How Sobriety Is Different When You Have a Co-Occuring Mental Illness
It’s tragically common for those who deal with mental illnesses to self-medicate with alcohol and drugs. Out of desperation for relief, it can be tempting to turn to substance abuse as a way to deal with what they are going through. Substance abuse is of course not restricted to those with mental illness — and mental illness is not a certainty for substance abuse. But often the two go hand-in-hand, and it leaves the question, “Which do you treat first?”
While I was not diagnosed with depression and anxiety until I was 17, I had been struggling with them for much longer. I had already begun to abuse alcohol as a way to cope with my overwhelming emotions, and starting medication for them was an important step towards recovery. So why did it take me 15 years to truly find sobriety?
I “tried: to get sober almost every year. I might last a month, but inevitably I returned to alcohol, even when my mental health was stable on medication. Some of it was habit — I had established routines for the day that essentially revolved around when I could drink. I worked on crews where it wasn’t uncommon for alcohol to be around. I made sure I had my alcohol no matter where I was. It was a habit I didn’t even realize I had. And every time I tried to get sober, I didn’t really have a good reason to stay that way.
My struggles with depression left me severely suicidal many times throughout my life. Often times my depression would seem to be well managed with medication, only for my psychiatrist to get a call at 1 a.m. telling him I couldn’t live another minute — and asking him what I should do. As a result, I was admitted to a psychiatric hospital three times to save me from killing myself. After I was released from my third stay, I realized something — every time I was on the verge of suicide, I was drunk.
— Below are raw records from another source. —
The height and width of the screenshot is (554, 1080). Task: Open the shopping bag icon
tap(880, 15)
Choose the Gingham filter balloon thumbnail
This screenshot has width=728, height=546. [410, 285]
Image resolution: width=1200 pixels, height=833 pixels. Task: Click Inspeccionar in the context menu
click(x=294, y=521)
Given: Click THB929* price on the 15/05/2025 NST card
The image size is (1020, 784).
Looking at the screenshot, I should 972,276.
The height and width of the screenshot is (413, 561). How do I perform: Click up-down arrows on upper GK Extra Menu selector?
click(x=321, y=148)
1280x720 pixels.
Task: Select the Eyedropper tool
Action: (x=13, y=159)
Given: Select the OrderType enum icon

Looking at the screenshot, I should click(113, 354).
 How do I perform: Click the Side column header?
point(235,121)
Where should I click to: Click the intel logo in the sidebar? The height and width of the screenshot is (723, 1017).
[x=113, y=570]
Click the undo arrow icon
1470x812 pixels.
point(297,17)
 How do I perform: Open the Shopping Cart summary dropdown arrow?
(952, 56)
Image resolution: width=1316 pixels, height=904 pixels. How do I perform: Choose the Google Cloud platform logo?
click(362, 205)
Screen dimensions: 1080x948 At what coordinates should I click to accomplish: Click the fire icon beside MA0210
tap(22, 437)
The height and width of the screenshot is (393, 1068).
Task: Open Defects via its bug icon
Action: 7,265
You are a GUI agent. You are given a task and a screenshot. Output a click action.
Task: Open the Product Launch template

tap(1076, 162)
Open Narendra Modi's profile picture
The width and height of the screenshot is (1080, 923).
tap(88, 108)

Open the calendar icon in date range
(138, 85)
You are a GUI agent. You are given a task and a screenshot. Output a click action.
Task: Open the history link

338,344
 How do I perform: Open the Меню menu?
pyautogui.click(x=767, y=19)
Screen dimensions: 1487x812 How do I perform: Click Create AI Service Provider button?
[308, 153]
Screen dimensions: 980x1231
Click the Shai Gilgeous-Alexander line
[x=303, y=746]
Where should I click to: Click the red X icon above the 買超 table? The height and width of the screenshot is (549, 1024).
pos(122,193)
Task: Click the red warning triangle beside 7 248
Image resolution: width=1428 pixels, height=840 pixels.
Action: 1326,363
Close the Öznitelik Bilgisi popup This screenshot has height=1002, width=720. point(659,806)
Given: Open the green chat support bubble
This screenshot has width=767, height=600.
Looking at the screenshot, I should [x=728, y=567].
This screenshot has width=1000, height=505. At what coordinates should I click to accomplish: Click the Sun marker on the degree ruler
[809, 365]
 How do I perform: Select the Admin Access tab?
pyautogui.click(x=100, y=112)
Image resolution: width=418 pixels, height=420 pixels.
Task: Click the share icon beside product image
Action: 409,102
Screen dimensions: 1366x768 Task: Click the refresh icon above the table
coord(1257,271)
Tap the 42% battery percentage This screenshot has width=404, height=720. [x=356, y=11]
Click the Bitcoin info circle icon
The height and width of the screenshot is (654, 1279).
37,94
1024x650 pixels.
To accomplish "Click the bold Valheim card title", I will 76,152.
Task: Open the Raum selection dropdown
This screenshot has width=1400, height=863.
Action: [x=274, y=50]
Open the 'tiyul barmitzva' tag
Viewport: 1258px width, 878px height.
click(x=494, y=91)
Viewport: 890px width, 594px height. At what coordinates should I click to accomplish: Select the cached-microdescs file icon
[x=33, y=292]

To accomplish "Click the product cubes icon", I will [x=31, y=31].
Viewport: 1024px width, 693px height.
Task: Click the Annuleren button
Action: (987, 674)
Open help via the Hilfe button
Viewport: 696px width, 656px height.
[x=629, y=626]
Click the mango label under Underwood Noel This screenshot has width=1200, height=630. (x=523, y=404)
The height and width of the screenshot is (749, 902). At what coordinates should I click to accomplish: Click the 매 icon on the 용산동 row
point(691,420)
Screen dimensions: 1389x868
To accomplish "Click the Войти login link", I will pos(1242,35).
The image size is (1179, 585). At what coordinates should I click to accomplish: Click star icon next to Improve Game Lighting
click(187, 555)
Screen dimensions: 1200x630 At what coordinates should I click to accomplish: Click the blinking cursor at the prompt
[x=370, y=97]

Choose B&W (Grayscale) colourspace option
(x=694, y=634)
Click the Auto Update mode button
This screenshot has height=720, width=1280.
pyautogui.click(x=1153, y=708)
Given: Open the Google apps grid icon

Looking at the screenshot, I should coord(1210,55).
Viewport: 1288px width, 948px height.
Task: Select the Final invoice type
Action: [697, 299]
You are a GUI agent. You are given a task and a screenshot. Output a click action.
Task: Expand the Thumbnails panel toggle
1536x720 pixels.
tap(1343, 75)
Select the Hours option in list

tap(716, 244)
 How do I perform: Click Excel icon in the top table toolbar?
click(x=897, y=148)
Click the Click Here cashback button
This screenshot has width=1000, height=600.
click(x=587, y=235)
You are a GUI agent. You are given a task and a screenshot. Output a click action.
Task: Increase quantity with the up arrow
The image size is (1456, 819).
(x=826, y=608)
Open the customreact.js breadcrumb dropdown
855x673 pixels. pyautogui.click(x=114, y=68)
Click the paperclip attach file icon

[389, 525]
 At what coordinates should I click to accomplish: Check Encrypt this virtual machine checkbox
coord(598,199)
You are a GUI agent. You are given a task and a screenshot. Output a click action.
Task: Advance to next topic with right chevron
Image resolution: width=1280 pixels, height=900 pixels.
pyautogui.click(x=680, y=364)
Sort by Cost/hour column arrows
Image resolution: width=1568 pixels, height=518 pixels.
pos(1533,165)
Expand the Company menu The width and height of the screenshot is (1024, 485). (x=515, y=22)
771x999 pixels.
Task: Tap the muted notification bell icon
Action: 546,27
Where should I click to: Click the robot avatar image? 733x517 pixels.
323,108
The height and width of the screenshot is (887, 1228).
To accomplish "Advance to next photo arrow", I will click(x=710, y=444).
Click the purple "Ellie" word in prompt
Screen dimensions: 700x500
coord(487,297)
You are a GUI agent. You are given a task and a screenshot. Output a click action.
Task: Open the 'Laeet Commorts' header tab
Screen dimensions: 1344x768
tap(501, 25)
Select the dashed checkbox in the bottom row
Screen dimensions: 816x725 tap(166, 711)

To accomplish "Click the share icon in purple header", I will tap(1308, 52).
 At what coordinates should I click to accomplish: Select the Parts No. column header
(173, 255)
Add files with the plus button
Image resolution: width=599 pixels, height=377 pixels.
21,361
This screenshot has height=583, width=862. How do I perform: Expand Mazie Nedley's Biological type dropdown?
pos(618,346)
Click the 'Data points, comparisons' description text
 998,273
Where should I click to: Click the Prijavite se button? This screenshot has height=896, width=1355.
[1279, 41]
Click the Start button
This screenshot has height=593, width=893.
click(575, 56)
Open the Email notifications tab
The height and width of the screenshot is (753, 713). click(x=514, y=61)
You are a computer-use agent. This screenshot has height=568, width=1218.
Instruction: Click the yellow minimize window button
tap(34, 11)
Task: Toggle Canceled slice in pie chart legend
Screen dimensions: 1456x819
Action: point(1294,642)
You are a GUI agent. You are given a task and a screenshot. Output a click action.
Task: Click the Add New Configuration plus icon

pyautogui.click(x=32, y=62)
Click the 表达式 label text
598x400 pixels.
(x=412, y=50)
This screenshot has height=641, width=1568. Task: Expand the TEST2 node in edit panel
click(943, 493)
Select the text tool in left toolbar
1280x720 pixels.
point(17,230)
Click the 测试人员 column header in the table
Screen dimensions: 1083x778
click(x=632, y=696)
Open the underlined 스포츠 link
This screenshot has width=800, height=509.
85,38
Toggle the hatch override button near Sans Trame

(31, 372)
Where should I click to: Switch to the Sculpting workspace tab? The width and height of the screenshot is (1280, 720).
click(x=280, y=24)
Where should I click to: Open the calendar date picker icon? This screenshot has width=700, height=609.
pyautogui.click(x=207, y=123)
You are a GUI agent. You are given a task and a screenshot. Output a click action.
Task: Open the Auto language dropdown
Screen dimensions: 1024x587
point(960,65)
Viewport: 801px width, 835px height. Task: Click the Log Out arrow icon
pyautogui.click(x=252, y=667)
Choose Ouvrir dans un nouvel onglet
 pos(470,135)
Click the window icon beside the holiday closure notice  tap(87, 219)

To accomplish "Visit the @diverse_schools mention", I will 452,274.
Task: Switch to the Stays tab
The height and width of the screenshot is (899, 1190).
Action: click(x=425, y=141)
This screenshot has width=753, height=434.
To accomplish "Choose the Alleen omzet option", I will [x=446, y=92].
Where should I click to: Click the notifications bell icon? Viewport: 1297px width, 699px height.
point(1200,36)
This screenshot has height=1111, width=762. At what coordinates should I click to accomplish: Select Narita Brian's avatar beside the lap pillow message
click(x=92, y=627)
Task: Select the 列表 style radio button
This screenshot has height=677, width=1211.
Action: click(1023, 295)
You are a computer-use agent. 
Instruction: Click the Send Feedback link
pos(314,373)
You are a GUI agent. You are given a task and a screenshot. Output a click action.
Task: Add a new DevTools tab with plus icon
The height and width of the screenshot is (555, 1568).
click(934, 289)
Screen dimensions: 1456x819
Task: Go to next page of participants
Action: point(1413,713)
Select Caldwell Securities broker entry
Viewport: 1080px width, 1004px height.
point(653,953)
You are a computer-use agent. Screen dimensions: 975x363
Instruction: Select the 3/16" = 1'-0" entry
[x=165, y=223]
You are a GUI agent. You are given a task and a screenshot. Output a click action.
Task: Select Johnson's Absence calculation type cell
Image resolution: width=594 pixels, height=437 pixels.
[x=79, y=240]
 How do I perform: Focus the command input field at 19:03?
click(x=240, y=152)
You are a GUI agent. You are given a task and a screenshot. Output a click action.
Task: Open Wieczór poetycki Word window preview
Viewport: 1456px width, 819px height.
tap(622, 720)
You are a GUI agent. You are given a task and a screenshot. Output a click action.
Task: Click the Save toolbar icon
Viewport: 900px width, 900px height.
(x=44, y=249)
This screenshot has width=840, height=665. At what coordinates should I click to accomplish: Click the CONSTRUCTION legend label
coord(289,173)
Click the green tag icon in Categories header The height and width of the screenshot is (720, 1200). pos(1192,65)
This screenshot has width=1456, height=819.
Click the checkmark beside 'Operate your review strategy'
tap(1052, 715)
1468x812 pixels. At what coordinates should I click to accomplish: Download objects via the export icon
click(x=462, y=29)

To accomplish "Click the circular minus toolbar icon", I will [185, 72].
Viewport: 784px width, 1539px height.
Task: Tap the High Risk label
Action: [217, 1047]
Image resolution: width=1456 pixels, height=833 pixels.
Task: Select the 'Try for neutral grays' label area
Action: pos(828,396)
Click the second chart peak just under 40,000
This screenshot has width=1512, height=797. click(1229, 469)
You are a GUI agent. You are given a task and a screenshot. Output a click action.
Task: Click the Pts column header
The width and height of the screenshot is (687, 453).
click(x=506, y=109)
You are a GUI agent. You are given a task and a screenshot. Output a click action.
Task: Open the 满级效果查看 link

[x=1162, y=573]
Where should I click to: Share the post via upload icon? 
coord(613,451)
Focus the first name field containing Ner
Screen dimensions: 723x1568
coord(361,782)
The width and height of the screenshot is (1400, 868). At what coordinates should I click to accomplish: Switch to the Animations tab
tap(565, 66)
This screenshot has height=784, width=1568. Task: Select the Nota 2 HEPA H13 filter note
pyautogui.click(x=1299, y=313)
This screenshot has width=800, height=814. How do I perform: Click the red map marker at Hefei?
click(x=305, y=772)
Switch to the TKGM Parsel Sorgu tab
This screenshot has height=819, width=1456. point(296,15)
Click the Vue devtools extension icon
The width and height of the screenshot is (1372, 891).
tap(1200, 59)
All those years I thought the alcohol was keeping me together, keeping me alive. I didn’t see how it was destroying my life and my brain. I thought it was helping me cope with my anxiety by allowing me to be social with other people. I thought alcohol was helping me cope with my depression by allowing me to escape reality a bit. All that time I honestly thought the alcohol was helping me. But two and half weeks of inpatient treatment made me finally realize something — alcohol was going to kill me.
It was a revelation to me — obvious as it might seem to others. I finally had a solid reason to get and stay sober. It was a simple motto that plays in my head every day: “If I drink, I will die.” Simple, but powerful.
My sobriety has been strongly related to how well my psychiatrist is helping me cope with my mental illnesses. He has been such a source of inspiration and hope by never giving up on me. We adjust medication and find the best balance possible. But more than that — he is supportive of my sobriety. He is proud of me. Again, simple but powerful.
There is no right or wrong way to approach mental illness and substance abuse. There is no “right” order for treatment. Each person is different, and each person must be treated in the way best suited to their recovery. My journey has led me down more dark paths than I care to admit. But in order to find a light in the tunnel, I had to first find a reason to seek that light. I had to realize that alcohol would kill me — or maybe more appropriately, alcohol would make me kill myself. It brought out the darkness, and doused the light. All the times I thought it was helping me, it was secretly killing the parts of me that might have thought to keep looking for that light. Alcohol was a silent killer. It was destroying my life behind the guise of “helping” me cope.
Not everyone with a mental illness with have a substance abuse problem. Not everyone with a substance abuse problem has a co-occuring mental illness. But when the two combine, it becomes increasingly difficult to find the right treatment for the whole person and all their struggles. No matter what the reasons for self-medicating with substance abuse, we must be supportive of the difficult journey such people face. They not only must fight to keep their mental health strong, but they must also fight to protect themselves from the temptation to go back to their old ways.
It takes strength and courage to let go of something you feel is your safety net. It takes determination and understanding to be able to take those steps towards changing your life and your ways. It is a challenging journey — but I can say with two years of sobriety — it is worth it.